-- Text shown --
Celtic denotes a people who are descended from one of the current Celtic "fringe" provinces of Western Europe. Brittany, Cornwall, Galicia, Ireland, Isle of Man, Padania, Portugal, Scotland and Wales are among their numbers. The oldest remnants of Celtic peoples' culture can be found close to eastern France, Northern Italy, Southern Germany, Belgium, northern Switzerland ,Austria, Turkey and Spain . Descendants of immigrants to the continents of North America, South America, Australia, and New Zealand can trace their ancestry from the Celts. Since Celtic people were pushed to the border of western civilization, the surviving Celtic culture can offer the richness of a world that is egalitarian, diverse, and is intimately connected to the land.

'Celtic' from the Greek word 'Keltoi' was used to refer to certain tribes of people that shared a common language and culture.
It literally means 'secret people'.

-- Stated goal A --
According to the text about Celtic peoples, what does the word 'Celtic' literally mean?
-- Stated goal B --
Translate this sentence from the text about Celtic peoples into Spanish: "'Celtic' from the Greek word 'Keltoi' was used to refer to certain tribes of people that shared a common language and culture."
-- Stated goal C --
Carry the text about Celtic peoples forward from its last sentence.

-- Rows --
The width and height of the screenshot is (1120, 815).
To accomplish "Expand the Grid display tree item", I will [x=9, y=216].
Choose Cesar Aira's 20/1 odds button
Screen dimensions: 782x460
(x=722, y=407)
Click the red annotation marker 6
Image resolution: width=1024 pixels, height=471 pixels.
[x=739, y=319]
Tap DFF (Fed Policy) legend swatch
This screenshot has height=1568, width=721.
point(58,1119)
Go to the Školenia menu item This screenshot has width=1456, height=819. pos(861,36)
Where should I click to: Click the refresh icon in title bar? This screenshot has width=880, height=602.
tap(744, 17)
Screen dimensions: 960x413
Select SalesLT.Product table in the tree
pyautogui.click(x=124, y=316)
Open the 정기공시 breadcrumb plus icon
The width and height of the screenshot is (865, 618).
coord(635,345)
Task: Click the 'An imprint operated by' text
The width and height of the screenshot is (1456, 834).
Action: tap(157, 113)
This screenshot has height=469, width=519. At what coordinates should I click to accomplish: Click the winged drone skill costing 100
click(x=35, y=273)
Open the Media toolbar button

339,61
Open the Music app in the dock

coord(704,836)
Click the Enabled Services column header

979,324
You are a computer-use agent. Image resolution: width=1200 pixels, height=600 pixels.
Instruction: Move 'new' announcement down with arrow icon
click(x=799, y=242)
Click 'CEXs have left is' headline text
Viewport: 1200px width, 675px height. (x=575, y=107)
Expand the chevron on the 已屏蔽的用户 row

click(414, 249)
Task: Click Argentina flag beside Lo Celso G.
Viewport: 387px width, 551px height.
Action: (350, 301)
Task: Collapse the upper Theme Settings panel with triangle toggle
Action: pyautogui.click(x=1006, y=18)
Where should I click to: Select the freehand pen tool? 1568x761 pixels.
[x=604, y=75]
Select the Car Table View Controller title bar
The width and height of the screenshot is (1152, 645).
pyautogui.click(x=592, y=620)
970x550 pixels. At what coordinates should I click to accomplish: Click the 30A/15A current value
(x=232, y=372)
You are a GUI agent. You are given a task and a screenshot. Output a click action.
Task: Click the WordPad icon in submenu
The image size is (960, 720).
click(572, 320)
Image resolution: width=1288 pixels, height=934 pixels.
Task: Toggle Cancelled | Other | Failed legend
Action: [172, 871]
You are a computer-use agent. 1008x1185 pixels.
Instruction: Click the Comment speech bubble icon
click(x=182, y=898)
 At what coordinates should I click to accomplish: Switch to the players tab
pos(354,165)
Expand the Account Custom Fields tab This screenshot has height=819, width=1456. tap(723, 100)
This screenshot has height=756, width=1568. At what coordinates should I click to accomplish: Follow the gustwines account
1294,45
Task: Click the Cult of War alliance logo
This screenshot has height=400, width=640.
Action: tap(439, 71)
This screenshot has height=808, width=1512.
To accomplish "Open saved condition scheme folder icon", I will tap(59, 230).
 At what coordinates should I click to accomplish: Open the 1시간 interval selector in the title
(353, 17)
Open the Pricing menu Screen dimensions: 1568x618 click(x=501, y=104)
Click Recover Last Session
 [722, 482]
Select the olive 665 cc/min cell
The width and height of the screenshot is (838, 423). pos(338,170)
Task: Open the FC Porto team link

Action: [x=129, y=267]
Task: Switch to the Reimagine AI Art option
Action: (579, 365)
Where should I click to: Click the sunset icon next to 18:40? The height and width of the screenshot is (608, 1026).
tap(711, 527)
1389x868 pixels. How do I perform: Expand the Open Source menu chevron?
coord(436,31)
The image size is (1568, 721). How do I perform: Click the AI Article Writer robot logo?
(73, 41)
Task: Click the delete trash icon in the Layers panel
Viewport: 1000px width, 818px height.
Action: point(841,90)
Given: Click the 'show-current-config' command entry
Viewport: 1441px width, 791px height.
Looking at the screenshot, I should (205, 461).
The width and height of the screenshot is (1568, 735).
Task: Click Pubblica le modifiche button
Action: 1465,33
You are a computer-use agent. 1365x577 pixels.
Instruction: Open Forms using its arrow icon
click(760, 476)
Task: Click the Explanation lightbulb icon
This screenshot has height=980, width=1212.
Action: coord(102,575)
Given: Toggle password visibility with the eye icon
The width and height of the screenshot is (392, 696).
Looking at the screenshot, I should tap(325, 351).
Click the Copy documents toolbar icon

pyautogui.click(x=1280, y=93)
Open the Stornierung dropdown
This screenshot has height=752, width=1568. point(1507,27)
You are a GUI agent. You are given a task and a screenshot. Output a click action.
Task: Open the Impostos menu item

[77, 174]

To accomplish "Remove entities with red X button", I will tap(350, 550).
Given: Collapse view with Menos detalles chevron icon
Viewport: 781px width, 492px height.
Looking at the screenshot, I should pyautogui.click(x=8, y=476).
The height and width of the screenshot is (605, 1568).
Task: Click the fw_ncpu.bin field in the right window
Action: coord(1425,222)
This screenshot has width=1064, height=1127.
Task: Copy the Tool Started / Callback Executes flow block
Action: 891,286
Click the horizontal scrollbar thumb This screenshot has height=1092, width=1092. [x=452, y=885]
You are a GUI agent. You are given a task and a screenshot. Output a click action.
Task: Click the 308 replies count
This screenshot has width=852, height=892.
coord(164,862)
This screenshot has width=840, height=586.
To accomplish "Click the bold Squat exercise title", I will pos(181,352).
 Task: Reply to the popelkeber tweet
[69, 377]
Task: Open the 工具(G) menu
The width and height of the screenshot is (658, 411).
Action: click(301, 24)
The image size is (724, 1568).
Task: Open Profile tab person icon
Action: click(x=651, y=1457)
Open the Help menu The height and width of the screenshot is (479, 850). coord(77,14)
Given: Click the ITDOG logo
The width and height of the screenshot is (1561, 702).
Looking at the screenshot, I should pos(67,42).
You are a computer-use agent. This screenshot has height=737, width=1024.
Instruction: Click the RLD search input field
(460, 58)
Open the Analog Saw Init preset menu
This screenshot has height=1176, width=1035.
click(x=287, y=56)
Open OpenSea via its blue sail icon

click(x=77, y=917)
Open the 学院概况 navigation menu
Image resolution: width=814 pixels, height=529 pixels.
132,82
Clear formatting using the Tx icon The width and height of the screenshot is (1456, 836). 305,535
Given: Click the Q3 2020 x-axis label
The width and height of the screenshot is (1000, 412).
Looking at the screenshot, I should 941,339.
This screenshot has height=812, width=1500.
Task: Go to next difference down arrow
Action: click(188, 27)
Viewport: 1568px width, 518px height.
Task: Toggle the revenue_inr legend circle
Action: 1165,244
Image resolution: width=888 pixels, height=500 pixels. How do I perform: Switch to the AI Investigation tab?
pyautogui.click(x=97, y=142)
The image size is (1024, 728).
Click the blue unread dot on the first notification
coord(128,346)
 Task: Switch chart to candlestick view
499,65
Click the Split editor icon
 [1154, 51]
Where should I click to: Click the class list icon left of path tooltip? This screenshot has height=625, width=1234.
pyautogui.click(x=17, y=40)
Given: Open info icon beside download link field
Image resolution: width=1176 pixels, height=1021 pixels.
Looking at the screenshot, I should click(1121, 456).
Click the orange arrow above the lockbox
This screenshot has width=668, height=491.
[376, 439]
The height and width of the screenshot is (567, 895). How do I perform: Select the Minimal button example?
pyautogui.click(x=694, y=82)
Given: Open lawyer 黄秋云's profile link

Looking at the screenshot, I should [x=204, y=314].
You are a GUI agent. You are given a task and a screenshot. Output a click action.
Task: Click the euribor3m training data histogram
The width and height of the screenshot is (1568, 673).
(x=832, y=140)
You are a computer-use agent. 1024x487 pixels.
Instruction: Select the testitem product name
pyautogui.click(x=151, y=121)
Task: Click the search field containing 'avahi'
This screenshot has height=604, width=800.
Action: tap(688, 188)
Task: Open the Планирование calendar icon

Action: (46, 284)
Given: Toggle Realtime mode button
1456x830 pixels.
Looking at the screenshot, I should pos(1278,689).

-- Task result A --
It literally means 'secret people'.

-- Task result B --
'Celta', de la palabra griega 'Keltoi', se usaba para referirse a ciertas tribus de personas que compartían una lengua y una cultura comunes.

-- Task result C --
Welcome to the mystery

Celtic isn't just 'Ireland'

The importance of the many lesser known Celtic regions to the success of Celtic peoples everywhere must not be underestimated. The Ancestral memory they hold, the language that they preserve and the traditions they practice give us perspective on the diversity of the Celtic experience.

Brittany

At a casual glance, one might think Brittany to be simply another region of France. The Breton People and the land would insist otherwise. Formerly known as Amorica during its occupation by Romans, it's people renamed it Breiz Izel (less Britain). The traditions of storytelling thrive here, from legends of King Arthur and his knights seeking the Holy Grail in the forests of Broceliande (modern day Paimont forest) to the tales of faeries and spectres. The richness of their music and beauty of their dance are testament to their heritage. Holding firmly to their Breton language and unique life ways, along with living close to the land, Breton people enjoy a community intimacy  as in ancient times.

Cornwall

During Roman and Anglo-Saxon invasions of Britain, Cornwall became a preserve for the old Celtic ways, keeping its  language alive into the middle ages. There are currently signs of its academic revival.
 Loe Bar, an inland lake, is acclaimed to have been the site where King Arthur's sword Excaliber was cast into the water. The impressive landscape of other well known places; Penzance, Land's End and Plymouth (from which the Pilgrims set out) all carry the memory of the Celtic legacy in  their Cairns, barrows & standing stones. It's people remember, and the artisans record.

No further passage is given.